高压阀侧套管载流结构传热系统结构优化与试验验证

Structure Optimization and Test Verification of Heat Transfer System in Current Carrying Structure of HV Valve Side Bushing

随着我国特高压工程输送容量的提高,套管载流量逐渐升高,换流变阀侧套管的发热问题越来越严重,已成为制约其安全稳定运行的瓶颈。为解决特高压换流变阀侧套管研制中的短板问题,提出利用换流阀冷却水对阀侧套管进行强迫换热的热系统优化方法,开展了特高压换流变阀侧套管水冷式载流结构设计与优化,分析了传统±400 kV换流变阀侧套管的热场分布规律,优化设计了套管载流导杆的散热结构并提出了等效气隙热导率简化方法计算新型水冷套管热场分布,研究了水流速和电流幅值对水冷套管热场分布的影响。结果表明,随着电流幅值提升,水冷套管的载流导体和环氧芯体温度增加幅度远小于未采用水冷散热的阀侧套管;随着水流速度的提高,载流导体和环氧芯体的温度下降幅度逐渐减少,趋近于恒定值。研究表明,水冷式散热结构能大幅提高换流变阀侧套管的载流量和热裕度。

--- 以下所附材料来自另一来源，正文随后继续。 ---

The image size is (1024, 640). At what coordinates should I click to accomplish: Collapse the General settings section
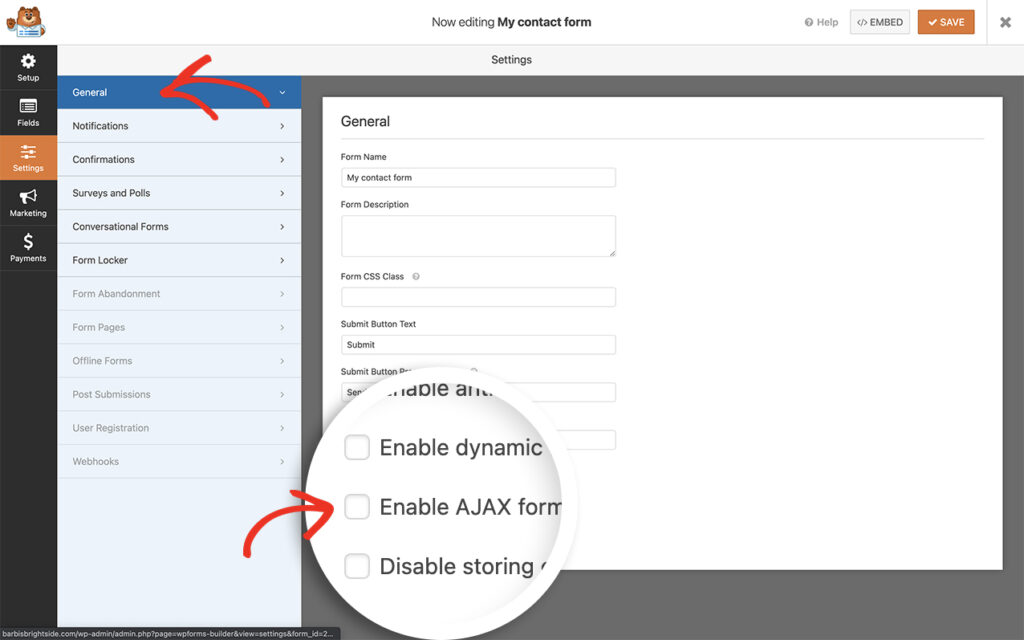pos(180,92)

With the increase of transmission capacity in EHV projects in China,the carrying capacity of bushing is gradually increasing,and the heating problem of converter valve side bushing is becoming more and more serious,which has become the bottleneck restricting its safe and stable operation.In order to solve the problem of short plate in the development of EHV converter valve side bushing,this paper proposes a thermal system optimization method that utilizes the cooling water of the converter valve to perform forced heat exchange on the converter valve side bushing.The paper first carries out the design and optimization of water-cooled current carrying structure on the side bushing of EHV converter valve,analyzes the thermal field distribution law of the side bushing of the traditional±400 kV converter valve,and then optimally designs the heat dissipation structure of bushing current carrying guide rod and proposes a simplified method of equivalent air gap thermal conductivity to calculate the heat field distribution of new-type water-cooled bushing.Finally,the paper studies the influence of water velocity and current amplitude on the heat field distribution of water-cooled bushing.The results show that with the increase of the current amplitude,the temperature increase of the current carrying conductor and epoxy core of the water-cooled bushing is much smaller than that of the valve side bushing without water-cooled heat dissipation,and that with the increase of water velocity,the temperature drop of the current carrying conductor and epoxy core decreases gradually and approaches a constant value.The research demonstrates that the water-cooled heat dissipation structures can greatly improve the current carrying capacity and thermal margin of the side bushing of the converter valve.